Tapi tanpa dinamika berapi-api dua tokoh utamanya, yang mendominasi durasi adalah alur klise dengan bumbu humor generik, setingkat barisan sekuel medioker bagi animasi legendaris Disney yang rilis langsung ke DVD (Lilo & Stitch sendiri mempunyai tiga judul semacam itu). Kesan tersebut menguat kala inkonsistensi CGI-nya turut terpampang jelas. Sebuah shot kala Lilo duduk di mobil mainan nampak begitu “mengerikan”.
Setidaknya tiada cela terkait tampilan Stitch, yang alih-alih coba memodifikasi, untungnya cenderung setia dalam hal desain, dan lebih berfokus pada peningkatan kualitas. Stitch yang bukan lagi makhluk dua dimensi nampak lebih menggemaskan dengan ragam detail yang dipertajam, termasuk bulu-bulu di sekujur tubuhnya. Terpenting, penonton dibuat percaya bahwa ia punya hati.
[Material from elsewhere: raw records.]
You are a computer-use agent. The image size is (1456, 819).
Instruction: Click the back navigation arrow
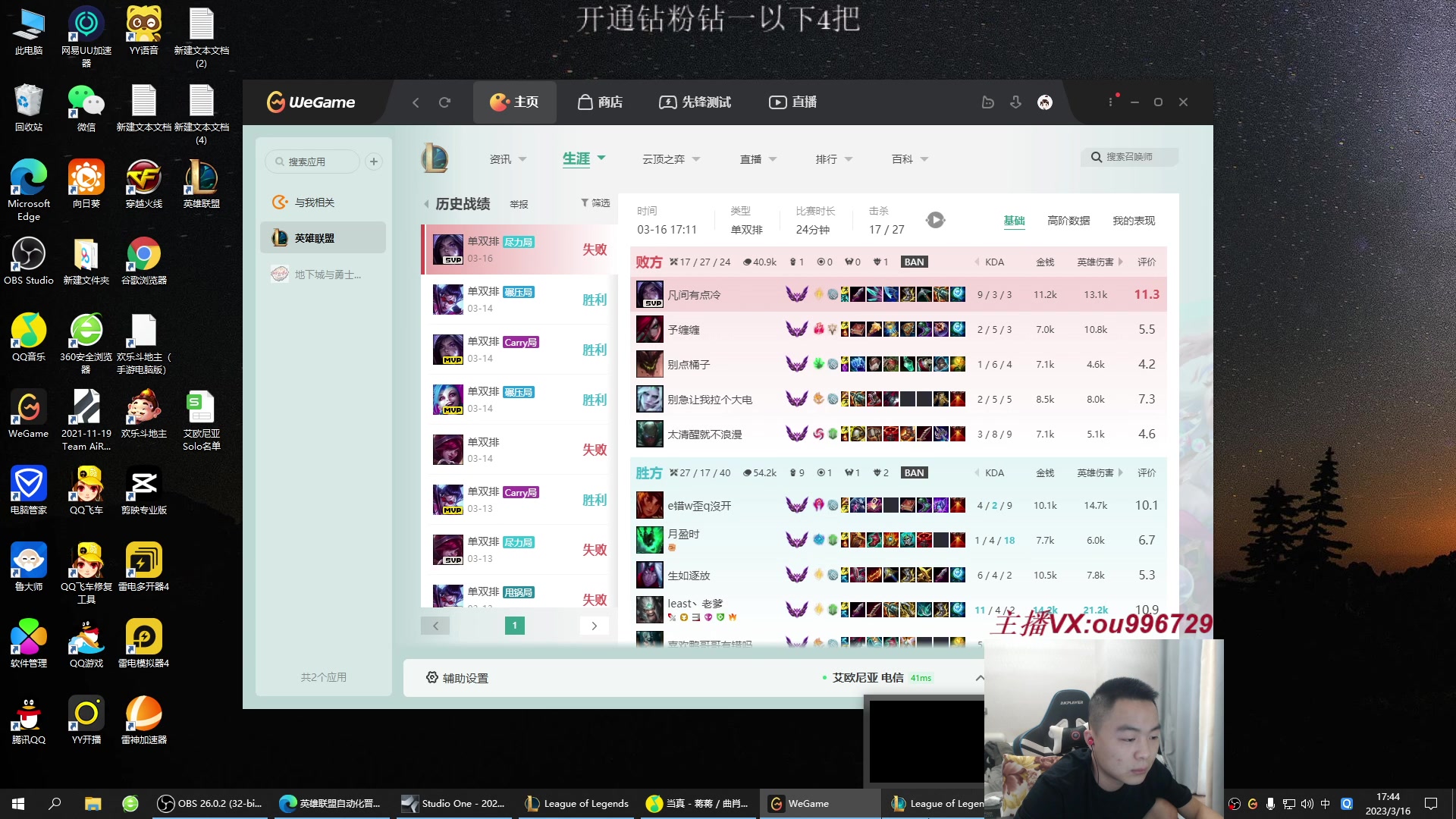416,102
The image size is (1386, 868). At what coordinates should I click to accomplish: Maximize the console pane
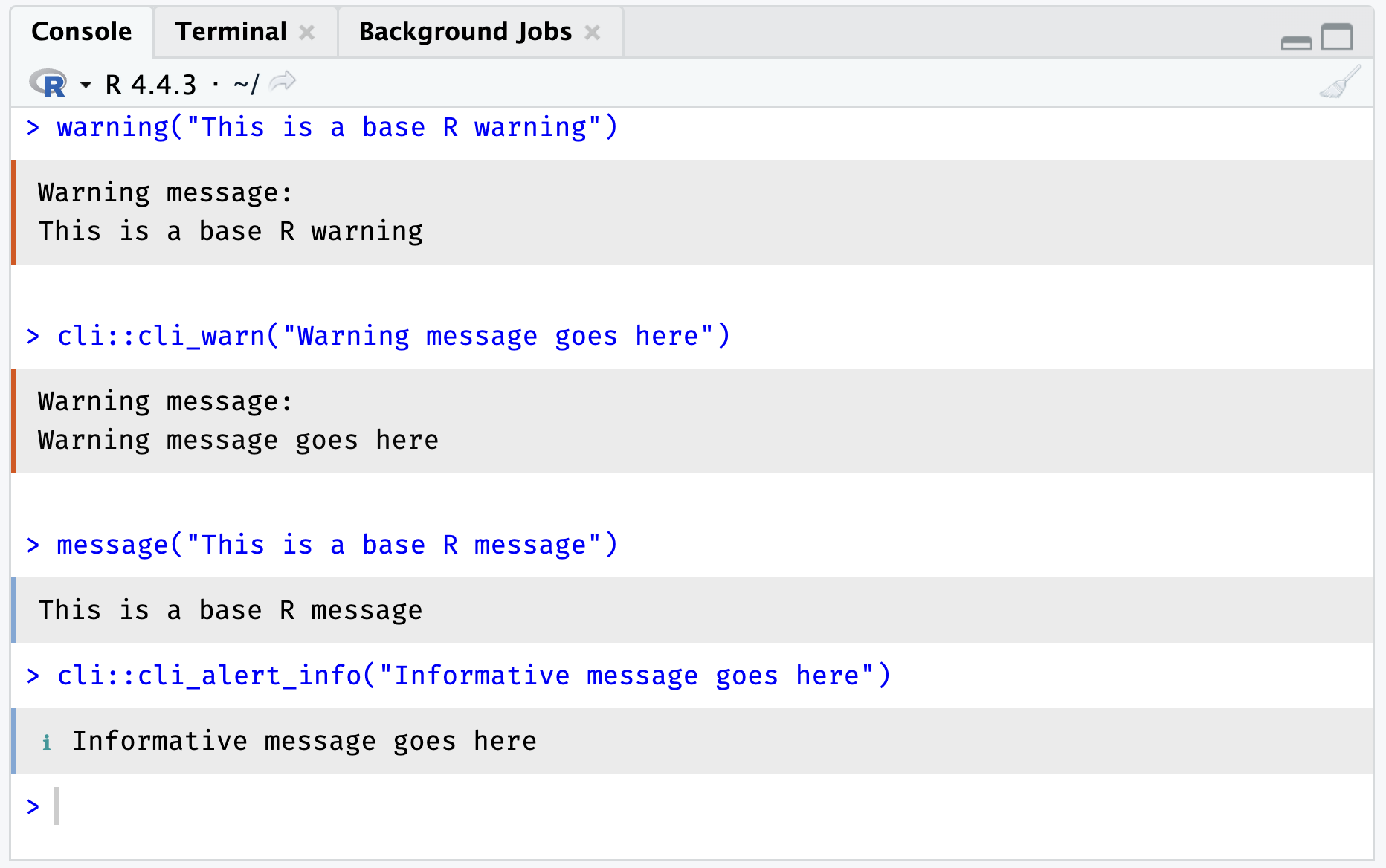point(1336,36)
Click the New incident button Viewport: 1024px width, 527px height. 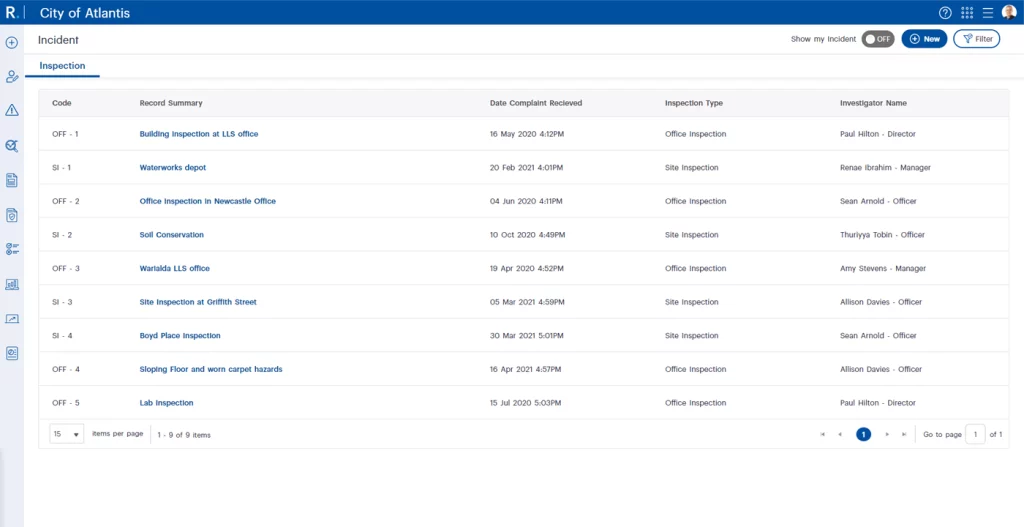[x=924, y=39]
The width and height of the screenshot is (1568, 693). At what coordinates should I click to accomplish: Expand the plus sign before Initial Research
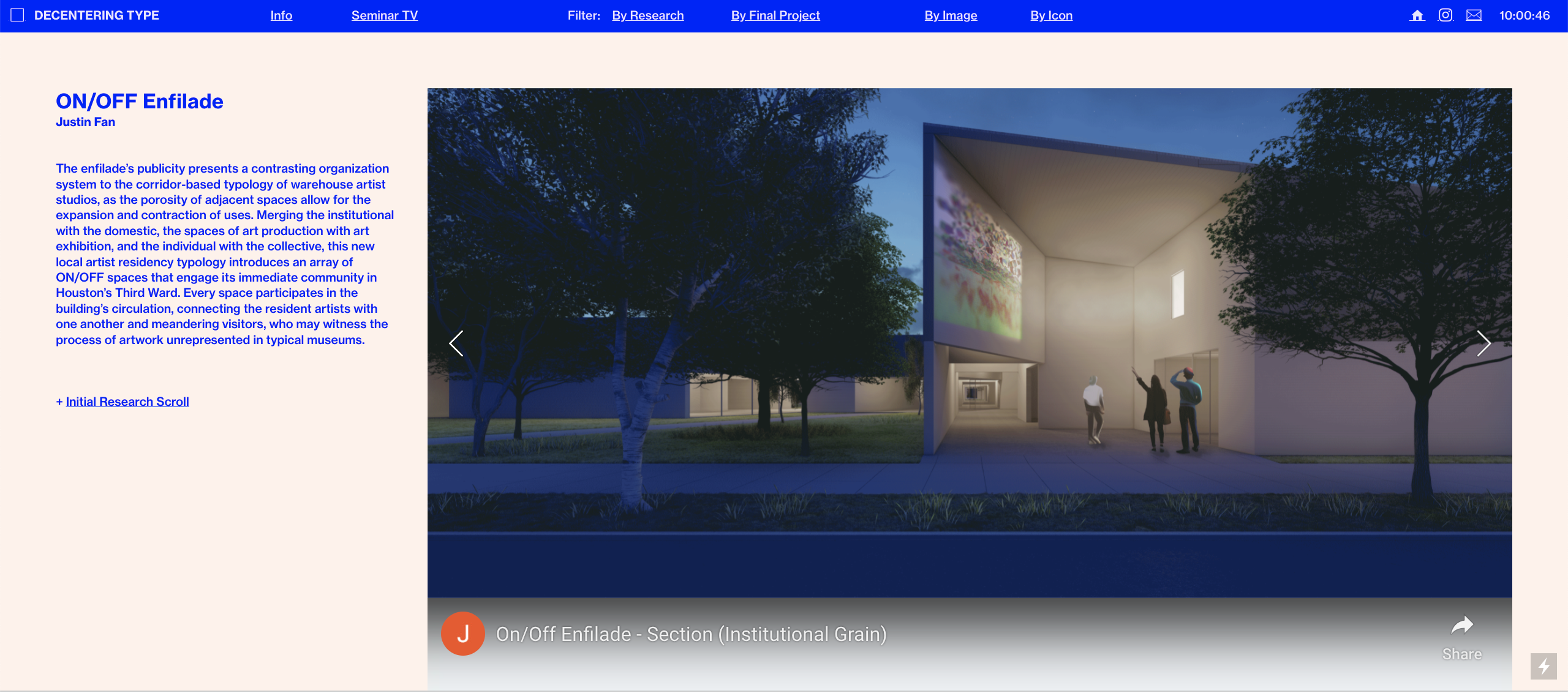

Sebab poin itu merupakan aset terbesar di babak ketiganya.
Apa pun keluhan terhadap Lilo & Stitch bakal tereduksi oleh babak puncaknya yang menyentuh. Gambaran saat Stitch, dengan matanya yang menatap Lilo penuh kasih, memutuskan untuk menerima kematian seorang diri asalkan si sahabat dapat selamat, bagaikan “jawaban” dari film ini untuk “adegan insinerator” di Toy Story 3.